W przeprowadzonym w czwartek wywiadzie, którego fragment wyemitowano w piątek rano, Donald Trump został zapytany, czy dodatkowe 100-procentowe cło na towary z Chin, którym grozi, utrzyma się. Trump w pierwszej chwili odpowiedział "nie", ale ostatecznie nie wykluczył, że takie cło nałoży.
Donald Trump o nowych cłach na Chiny: Taka jest liczba
"To jest nie do utrzymania, ale taka jest liczba. To prawdopodobnie nie jest (do utrzymania), ale, wiesz, może się utrzymać. Ale oni mnie do tego zmusili" - powiedział Trump, odnosząc się do nałożonych przez Chiny kontroli eksportu na metale ziem rzadkich.
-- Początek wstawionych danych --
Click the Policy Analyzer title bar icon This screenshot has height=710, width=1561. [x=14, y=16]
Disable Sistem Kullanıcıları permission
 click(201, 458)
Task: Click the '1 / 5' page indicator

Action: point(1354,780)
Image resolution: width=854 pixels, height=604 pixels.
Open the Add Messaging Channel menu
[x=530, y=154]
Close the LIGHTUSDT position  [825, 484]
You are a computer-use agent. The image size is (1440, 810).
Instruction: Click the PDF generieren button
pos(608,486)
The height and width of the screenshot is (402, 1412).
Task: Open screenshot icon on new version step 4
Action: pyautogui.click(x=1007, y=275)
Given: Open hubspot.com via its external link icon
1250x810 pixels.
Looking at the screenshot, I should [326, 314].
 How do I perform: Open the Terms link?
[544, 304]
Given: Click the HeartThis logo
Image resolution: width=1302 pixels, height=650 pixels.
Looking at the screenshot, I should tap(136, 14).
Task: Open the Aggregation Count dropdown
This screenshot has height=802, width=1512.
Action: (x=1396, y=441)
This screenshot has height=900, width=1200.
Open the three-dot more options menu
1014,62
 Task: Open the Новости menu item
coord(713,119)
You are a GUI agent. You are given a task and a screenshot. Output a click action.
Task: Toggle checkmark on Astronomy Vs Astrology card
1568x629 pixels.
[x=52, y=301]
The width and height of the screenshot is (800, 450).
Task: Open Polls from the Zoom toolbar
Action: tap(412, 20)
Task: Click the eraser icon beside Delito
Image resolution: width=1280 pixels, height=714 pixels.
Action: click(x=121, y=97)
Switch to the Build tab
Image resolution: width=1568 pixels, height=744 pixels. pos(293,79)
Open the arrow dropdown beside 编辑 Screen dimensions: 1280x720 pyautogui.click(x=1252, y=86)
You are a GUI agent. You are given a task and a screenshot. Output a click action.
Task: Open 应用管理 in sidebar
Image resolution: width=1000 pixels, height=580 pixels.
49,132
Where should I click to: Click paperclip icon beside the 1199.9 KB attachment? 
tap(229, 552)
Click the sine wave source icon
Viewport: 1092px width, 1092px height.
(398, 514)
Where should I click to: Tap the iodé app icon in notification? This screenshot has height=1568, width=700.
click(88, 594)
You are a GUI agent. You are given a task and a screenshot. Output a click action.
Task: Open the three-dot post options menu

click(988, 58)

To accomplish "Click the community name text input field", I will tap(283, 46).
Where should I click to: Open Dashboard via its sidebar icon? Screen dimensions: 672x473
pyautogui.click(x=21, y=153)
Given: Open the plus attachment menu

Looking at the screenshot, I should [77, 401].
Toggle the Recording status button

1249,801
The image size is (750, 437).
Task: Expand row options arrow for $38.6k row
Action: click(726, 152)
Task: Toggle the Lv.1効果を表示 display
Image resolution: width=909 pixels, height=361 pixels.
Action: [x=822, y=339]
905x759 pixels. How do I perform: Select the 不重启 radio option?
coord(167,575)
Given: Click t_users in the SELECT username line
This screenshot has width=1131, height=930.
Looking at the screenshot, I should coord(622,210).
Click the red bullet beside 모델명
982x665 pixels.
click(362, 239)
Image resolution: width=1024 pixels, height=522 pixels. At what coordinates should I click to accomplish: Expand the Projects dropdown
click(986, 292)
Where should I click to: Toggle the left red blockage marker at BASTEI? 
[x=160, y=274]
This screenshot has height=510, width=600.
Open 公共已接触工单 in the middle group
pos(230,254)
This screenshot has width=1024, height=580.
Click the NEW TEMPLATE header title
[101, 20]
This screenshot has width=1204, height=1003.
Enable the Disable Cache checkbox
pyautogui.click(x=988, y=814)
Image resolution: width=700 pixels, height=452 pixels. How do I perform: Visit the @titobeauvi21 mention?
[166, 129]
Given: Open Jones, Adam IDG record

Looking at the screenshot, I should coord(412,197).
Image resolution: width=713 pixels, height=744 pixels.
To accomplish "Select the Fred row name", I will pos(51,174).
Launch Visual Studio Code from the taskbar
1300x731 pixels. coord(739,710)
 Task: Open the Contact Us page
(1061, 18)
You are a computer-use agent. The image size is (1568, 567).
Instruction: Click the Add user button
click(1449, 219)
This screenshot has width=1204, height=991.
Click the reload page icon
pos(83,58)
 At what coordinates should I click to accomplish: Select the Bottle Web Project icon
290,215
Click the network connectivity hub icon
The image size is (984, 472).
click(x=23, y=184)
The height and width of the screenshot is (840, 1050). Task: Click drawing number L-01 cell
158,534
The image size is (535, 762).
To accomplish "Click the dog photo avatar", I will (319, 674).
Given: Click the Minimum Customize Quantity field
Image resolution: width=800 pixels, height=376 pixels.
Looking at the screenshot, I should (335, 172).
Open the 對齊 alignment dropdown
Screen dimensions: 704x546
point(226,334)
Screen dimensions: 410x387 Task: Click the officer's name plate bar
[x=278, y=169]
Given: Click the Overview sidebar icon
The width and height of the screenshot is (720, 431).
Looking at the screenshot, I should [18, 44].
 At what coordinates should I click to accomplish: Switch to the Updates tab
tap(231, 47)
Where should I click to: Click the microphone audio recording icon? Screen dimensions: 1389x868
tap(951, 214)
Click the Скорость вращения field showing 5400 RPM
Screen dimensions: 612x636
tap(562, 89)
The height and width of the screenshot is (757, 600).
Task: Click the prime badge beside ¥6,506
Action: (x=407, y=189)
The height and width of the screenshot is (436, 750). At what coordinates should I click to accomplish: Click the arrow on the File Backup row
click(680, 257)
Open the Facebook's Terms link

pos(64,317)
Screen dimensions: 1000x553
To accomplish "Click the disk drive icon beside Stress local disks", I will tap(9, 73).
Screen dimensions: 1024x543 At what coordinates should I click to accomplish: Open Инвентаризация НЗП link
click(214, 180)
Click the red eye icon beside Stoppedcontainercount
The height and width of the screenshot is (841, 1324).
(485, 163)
Zaraz potem amerykański prezydent wyraził jednak przekonanie, że "z Chinami wszystko pójdzie dobrze", zapewniając, że zależy mu na sprawiedliwym układzie. Trump zapowiedział, że zamierza spotkać się z przewodniczącym ChRL Xi Jinpingiem podczas szczytu Wspólnoty Gospodarczej Azji i Pacyfiku (APEC w Korei Południowej), który rozpoczyna się 31 października. Dodał, że "nie wie, co się wydarzy" - pochwalił jednak chińskiego przywódcę.
"Świetnie się z nim dogaduję. To bardzo silny przywódca, naprawdę, wiecie, niesamowity człowiek. Spójrz na to, co zrobił i co osiągnął, gdzie jest jego życie, to niesamowita historia. To historia na świetny film" - oświadczył Trump.
Za kłopoty handlowe z Chinami obwinił też byłych amerykańskich prezydentów, od Richarda Nixona przez Ronalda Reagana po George'a W. Busha, zaznaczając, że nie wie, czy "otwarcie Chin" przez tego pierwszego było dobrą, czy złą rzeczą.
"On (Nixon) to wszystko rozpętał. I mamy teraz bardzo silnego przeciwnika i oni szanują tylko siłę. To jedyna rzecz, którą szanują" - powiedział Trump.
Kolejna wymiana ciosów między USA a Chinami
Przypomnijmy, że Chiny ogłosiły 9 października kolejne ograniczenia dotyczące eksportu metali ziem rzadkich oraz technologii związanych z produkcją akumulatorów litowych. Restrykcje, które wejdą w życie 8 listopada, obejmą pięć kluczowych metali z grupy lantanowców oraz szereg zaawansowanych materiałów i technologii. Decyzję tę Pekin uzasadnia koniecznością ochrony interesów państwowych i bezpieczeństwa narodowego.
W odpowiedzi Donald Trump ogłosił nałożenie nowych 100-procentowych ceł na towary z Chin (miałyby obowiązywać dodatkowo, oprócz taryf nałożonych wcześniej na import z Państwa Środka) oraz wprowadzenie własnych kontroli eksportu oprogramowania o znaczeniu krytycznym, poczynając od 1 listopada. Trump zagroził też Pekinowi "znaczną" kontrolą wysyłki części zamiennych do samolotów Boeinga. "Mają mnóstwo boeingów i potrzebują części i wielu innych rzeczy" - stwierdził podczas konferencji prasowej w Białym Domu.
Agencja AFP zauważa, że gdyby faktycznie Trump i Xi spotkali się na szczycie APEC, byłoby to ich pierwsze spotkanie twarzą w twarz od czasu, kiedy Donald Trump wrócił do Białego Domu.
Według doniesień agencji Reutera, jeszcze w piątek ma dojść do rozmowy telefonicznej ministra finansów USA Scotta Bessenta z wicepremierem ChRL He Lifengiem.